▸ **Problem**
Give back the material that follows, identical in every line.

▸ **Extracted data**
┄┄┄┄┄┄┄┄┄┄
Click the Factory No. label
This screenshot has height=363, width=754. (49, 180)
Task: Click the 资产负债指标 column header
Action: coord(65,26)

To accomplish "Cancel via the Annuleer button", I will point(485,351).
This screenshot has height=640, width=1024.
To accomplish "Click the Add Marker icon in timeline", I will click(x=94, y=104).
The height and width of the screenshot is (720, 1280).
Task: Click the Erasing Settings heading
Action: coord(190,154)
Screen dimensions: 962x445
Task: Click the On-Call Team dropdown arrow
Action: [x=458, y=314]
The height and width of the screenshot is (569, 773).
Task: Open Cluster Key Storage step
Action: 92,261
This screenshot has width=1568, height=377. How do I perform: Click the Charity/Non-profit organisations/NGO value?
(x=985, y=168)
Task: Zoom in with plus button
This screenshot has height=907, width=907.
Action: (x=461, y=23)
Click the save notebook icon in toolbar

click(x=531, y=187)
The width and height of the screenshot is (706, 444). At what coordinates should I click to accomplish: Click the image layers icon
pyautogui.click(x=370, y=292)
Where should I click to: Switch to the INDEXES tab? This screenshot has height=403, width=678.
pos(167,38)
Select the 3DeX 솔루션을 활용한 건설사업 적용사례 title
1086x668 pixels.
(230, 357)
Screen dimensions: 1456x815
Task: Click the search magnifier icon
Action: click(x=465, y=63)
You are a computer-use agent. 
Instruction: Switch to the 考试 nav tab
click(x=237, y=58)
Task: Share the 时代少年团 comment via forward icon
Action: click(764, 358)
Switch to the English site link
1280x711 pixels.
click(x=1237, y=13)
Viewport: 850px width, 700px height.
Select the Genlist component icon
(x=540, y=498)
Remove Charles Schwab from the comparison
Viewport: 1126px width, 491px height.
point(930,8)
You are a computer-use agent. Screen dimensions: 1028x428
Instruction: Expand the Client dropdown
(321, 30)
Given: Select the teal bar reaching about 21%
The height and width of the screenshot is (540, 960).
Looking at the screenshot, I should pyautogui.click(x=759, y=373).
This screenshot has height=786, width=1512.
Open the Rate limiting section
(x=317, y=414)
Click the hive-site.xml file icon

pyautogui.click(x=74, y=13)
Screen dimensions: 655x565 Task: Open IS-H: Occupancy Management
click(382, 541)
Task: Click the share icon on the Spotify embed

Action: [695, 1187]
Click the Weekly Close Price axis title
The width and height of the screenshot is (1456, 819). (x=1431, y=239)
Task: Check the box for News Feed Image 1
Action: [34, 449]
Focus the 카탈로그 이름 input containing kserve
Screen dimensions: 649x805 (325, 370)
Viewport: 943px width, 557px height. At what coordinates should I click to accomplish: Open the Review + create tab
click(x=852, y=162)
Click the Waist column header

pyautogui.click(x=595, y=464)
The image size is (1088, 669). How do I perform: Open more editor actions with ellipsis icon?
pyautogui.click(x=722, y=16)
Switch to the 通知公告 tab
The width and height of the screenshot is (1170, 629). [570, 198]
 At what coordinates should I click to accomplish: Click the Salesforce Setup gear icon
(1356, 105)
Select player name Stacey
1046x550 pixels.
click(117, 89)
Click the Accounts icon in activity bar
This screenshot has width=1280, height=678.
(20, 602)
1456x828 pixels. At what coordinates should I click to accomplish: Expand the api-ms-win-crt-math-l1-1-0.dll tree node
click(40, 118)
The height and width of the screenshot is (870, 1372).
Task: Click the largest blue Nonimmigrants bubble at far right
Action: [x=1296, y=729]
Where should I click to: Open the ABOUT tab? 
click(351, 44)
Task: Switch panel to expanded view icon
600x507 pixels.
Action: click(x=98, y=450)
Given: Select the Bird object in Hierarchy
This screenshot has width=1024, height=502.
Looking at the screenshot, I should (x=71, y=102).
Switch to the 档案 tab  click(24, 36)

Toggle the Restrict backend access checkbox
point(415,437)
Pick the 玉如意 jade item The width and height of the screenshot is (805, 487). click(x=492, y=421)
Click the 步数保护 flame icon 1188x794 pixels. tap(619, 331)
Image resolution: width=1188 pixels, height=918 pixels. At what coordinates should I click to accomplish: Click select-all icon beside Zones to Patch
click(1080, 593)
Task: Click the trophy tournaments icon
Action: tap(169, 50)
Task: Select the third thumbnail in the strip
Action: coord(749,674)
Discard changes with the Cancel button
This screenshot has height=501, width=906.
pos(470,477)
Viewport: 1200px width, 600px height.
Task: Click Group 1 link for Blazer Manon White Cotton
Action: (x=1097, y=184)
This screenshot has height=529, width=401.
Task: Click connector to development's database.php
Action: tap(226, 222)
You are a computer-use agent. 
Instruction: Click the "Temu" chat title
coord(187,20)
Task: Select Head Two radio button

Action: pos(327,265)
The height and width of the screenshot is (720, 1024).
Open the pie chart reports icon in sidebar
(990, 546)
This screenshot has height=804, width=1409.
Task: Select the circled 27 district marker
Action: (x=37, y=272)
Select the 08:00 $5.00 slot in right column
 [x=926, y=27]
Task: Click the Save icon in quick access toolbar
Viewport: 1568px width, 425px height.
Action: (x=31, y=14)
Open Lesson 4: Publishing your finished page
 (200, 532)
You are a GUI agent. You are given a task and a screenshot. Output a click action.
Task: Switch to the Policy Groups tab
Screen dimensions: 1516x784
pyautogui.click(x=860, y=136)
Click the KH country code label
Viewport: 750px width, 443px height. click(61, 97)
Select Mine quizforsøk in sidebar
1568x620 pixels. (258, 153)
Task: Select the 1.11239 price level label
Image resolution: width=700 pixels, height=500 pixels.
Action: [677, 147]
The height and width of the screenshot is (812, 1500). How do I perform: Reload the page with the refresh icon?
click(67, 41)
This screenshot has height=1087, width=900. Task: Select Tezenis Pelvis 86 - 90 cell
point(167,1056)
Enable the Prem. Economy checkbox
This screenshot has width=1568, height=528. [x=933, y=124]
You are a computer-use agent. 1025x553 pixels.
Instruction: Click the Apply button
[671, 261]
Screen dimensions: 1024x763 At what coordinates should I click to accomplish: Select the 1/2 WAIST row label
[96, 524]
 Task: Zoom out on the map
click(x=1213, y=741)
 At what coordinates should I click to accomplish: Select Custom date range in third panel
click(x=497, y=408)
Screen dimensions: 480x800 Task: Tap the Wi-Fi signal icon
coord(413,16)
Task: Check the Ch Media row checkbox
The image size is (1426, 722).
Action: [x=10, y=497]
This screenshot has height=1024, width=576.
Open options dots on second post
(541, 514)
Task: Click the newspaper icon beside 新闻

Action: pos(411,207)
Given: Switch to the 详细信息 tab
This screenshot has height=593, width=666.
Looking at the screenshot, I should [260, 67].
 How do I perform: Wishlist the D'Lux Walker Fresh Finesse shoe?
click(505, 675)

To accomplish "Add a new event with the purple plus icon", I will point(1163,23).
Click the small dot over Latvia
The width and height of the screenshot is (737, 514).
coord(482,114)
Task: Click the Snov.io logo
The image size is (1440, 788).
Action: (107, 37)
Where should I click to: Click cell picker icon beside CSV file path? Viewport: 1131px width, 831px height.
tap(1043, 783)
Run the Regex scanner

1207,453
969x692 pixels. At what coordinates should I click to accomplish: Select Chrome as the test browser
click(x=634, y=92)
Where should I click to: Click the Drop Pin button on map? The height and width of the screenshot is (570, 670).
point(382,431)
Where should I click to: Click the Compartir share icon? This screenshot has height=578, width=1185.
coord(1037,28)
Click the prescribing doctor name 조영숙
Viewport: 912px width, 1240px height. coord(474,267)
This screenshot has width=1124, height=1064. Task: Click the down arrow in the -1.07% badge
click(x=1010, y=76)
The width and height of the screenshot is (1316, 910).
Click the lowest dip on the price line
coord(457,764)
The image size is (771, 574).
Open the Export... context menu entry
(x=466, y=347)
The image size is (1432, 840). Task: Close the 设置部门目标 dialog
┄┄┄┄┄┄┄┄┄┄
▸ **Answer section**
Click the Factory No. label
This screenshot has height=363, width=754. (49, 180)
Task: Click the 资产负债指标 column header
Action: coord(65,26)

To accomplish "Cancel via the Annuleer button", I will point(485,351).
This screenshot has height=640, width=1024.
To accomplish "Click the Add Marker icon in timeline", I will click(x=94, y=104).
The height and width of the screenshot is (720, 1280).
Task: Click the Erasing Settings heading
Action: coord(190,154)
Screen dimensions: 962x445
Task: Click the On-Call Team dropdown arrow
Action: [x=458, y=314]
The height and width of the screenshot is (569, 773).
Task: Open Cluster Key Storage step
Action: 92,261
This screenshot has width=1568, height=377. How do I perform: Click the Charity/Non-profit organisations/NGO value?
(x=985, y=168)
Task: Zoom in with plus button
This screenshot has height=907, width=907.
Action: (x=461, y=23)
Click the save notebook icon in toolbar

click(x=531, y=187)
The width and height of the screenshot is (706, 444). At what coordinates should I click to accomplish: Click the image layers icon
pyautogui.click(x=370, y=292)
Where should I click to: Switch to the INDEXES tab? This screenshot has height=403, width=678.
pos(167,38)
Select the 3DeX 솔루션을 활용한 건설사업 적용사례 title
1086x668 pixels.
(230, 357)
Screen dimensions: 1456x815
Task: Click the search magnifier icon
Action: click(x=465, y=63)
You are a computer-use agent. 
Instruction: Switch to the 考试 nav tab
click(x=237, y=58)
Task: Share the 时代少年团 comment via forward icon
Action: click(764, 358)
Switch to the English site link
1280x711 pixels.
click(x=1237, y=13)
Viewport: 850px width, 700px height.
Select the Genlist component icon
(x=540, y=498)
Remove Charles Schwab from the comparison
Viewport: 1126px width, 491px height.
point(930,8)
You are a computer-use agent. Screen dimensions: 1028x428
Instruction: Expand the Client dropdown
(321, 30)
Given: Select the teal bar reaching about 21%
The height and width of the screenshot is (540, 960).
Looking at the screenshot, I should pyautogui.click(x=759, y=373).
This screenshot has height=786, width=1512.
Open the Rate limiting section
(x=317, y=414)
Click the hive-site.xml file icon

pyautogui.click(x=74, y=13)
Screen dimensions: 655x565 Task: Open IS-H: Occupancy Management
click(382, 541)
Task: Click the share icon on the Spotify embed

Action: [695, 1187]
Click the Weekly Close Price axis title
The width and height of the screenshot is (1456, 819). (x=1431, y=239)
Task: Check the box for News Feed Image 1
Action: [34, 449]
Focus the 카탈로그 이름 input containing kserve
Screen dimensions: 649x805 (325, 370)
Viewport: 943px width, 557px height. At what coordinates should I click to accomplish: Open the Review + create tab
click(x=852, y=162)
Click the Waist column header

pyautogui.click(x=595, y=464)
The image size is (1088, 669). How do I perform: Open more editor actions with ellipsis icon?
pyautogui.click(x=722, y=16)
Switch to the 通知公告 tab
The width and height of the screenshot is (1170, 629). [570, 198]
 At what coordinates should I click to accomplish: Click the Salesforce Setup gear icon
(1356, 105)
Select player name Stacey
1046x550 pixels.
click(117, 89)
Click the Accounts icon in activity bar
This screenshot has width=1280, height=678.
(20, 602)
1456x828 pixels. At what coordinates should I click to accomplish: Expand the api-ms-win-crt-math-l1-1-0.dll tree node
click(40, 118)
The height and width of the screenshot is (870, 1372).
Task: Click the largest blue Nonimmigrants bubble at far right
Action: [x=1296, y=729]
Where should I click to: Open the ABOUT tab? 
click(351, 44)
Task: Switch panel to expanded view icon
600x507 pixels.
Action: click(x=98, y=450)
Given: Select the Bird object in Hierarchy
This screenshot has width=1024, height=502.
Looking at the screenshot, I should (x=71, y=102).
Switch to the 档案 tab  click(24, 36)

Toggle the Restrict backend access checkbox
point(415,437)
Pick the 玉如意 jade item The width and height of the screenshot is (805, 487). click(x=492, y=421)
Click the 步数保护 flame icon 1188x794 pixels. tap(619, 331)
Image resolution: width=1188 pixels, height=918 pixels. At what coordinates should I click to accomplish: Click select-all icon beside Zones to Patch
click(1080, 593)
Task: Click the trophy tournaments icon
Action: tap(169, 50)
Task: Select the third thumbnail in the strip
Action: coord(749,674)
Discard changes with the Cancel button
This screenshot has height=501, width=906.
pos(470,477)
Viewport: 1200px width, 600px height.
Task: Click Group 1 link for Blazer Manon White Cotton
Action: (x=1097, y=184)
This screenshot has height=529, width=401.
Task: Click connector to development's database.php
Action: tap(226, 222)
You are a computer-use agent. 
Instruction: Click the "Temu" chat title
coord(187,20)
Task: Select Head Two radio button

Action: pos(327,265)
The height and width of the screenshot is (720, 1024).
Open the pie chart reports icon in sidebar
(990, 546)
This screenshot has height=804, width=1409.
Task: Select the circled 27 district marker
Action: (x=37, y=272)
Select the 08:00 $5.00 slot in right column
 [x=926, y=27]
Task: Click the Save icon in quick access toolbar
Viewport: 1568px width, 425px height.
Action: (x=31, y=14)
Open Lesson 4: Publishing your finished page
 (200, 532)
You are a GUI agent. You are given a task and a screenshot. Output a click action.
Task: Switch to the Policy Groups tab
Screen dimensions: 1516x784
pyautogui.click(x=860, y=136)
Click the KH country code label
Viewport: 750px width, 443px height. click(61, 97)
Select Mine quizforsøk in sidebar
1568x620 pixels. (258, 153)
Task: Select the 1.11239 price level label
Image resolution: width=700 pixels, height=500 pixels.
Action: [677, 147]
The height and width of the screenshot is (812, 1500). How do I perform: Reload the page with the refresh icon?
click(67, 41)
This screenshot has height=1087, width=900. Task: Select Tezenis Pelvis 86 - 90 cell
point(167,1056)
Enable the Prem. Economy checkbox
This screenshot has width=1568, height=528. [x=933, y=124]
You are a computer-use agent. 1025x553 pixels.
Instruction: Click the Apply button
[671, 261]
Screen dimensions: 1024x763 At what coordinates should I click to accomplish: Select the 1/2 WAIST row label
[96, 524]
 Task: Zoom out on the map
click(x=1213, y=741)
 At what coordinates should I click to accomplish: Select Custom date range in third panel
click(x=497, y=408)
Screen dimensions: 480x800 Task: Tap the Wi-Fi signal icon
coord(413,16)
Task: Check the Ch Media row checkbox
The image size is (1426, 722).
Action: [x=10, y=497]
This screenshot has height=1024, width=576.
Open options dots on second post
(541, 514)
Task: Click the newspaper icon beside 新闻

Action: pos(411,207)
Given: Switch to the 详细信息 tab
This screenshot has height=593, width=666.
Looking at the screenshot, I should [260, 67].
 How do I perform: Wishlist the D'Lux Walker Fresh Finesse shoe?
click(505, 675)

To accomplish "Add a new event with the purple plus icon", I will point(1163,23).
Click the small dot over Latvia
The width and height of the screenshot is (737, 514).
coord(482,114)
Task: Click the Snov.io logo
The image size is (1440, 788).
Action: (107, 37)
Where should I click to: Click cell picker icon beside CSV file path? Viewport: 1131px width, 831px height.
tap(1043, 783)
Run the Regex scanner

1207,453
969x692 pixels. At what coordinates should I click to accomplish: Select Chrome as the test browser
click(x=634, y=92)
Where should I click to: Click the Drop Pin button on map? The height and width of the screenshot is (570, 670).
point(382,431)
Where should I click to: Click the Compartir share icon? This screenshot has height=578, width=1185.
coord(1037,28)
Click the prescribing doctor name 조영숙
Viewport: 912px width, 1240px height. coord(474,267)
This screenshot has width=1124, height=1064. Task: Click the down arrow in the -1.07% badge
click(x=1010, y=76)
The width and height of the screenshot is (1316, 910).
Click the lowest dip on the price line
coord(457,764)
The image size is (771, 574).
Open the Export... context menu entry
(x=466, y=347)
The image size is (1432, 840). Task: Close the 设置部门目标 dialog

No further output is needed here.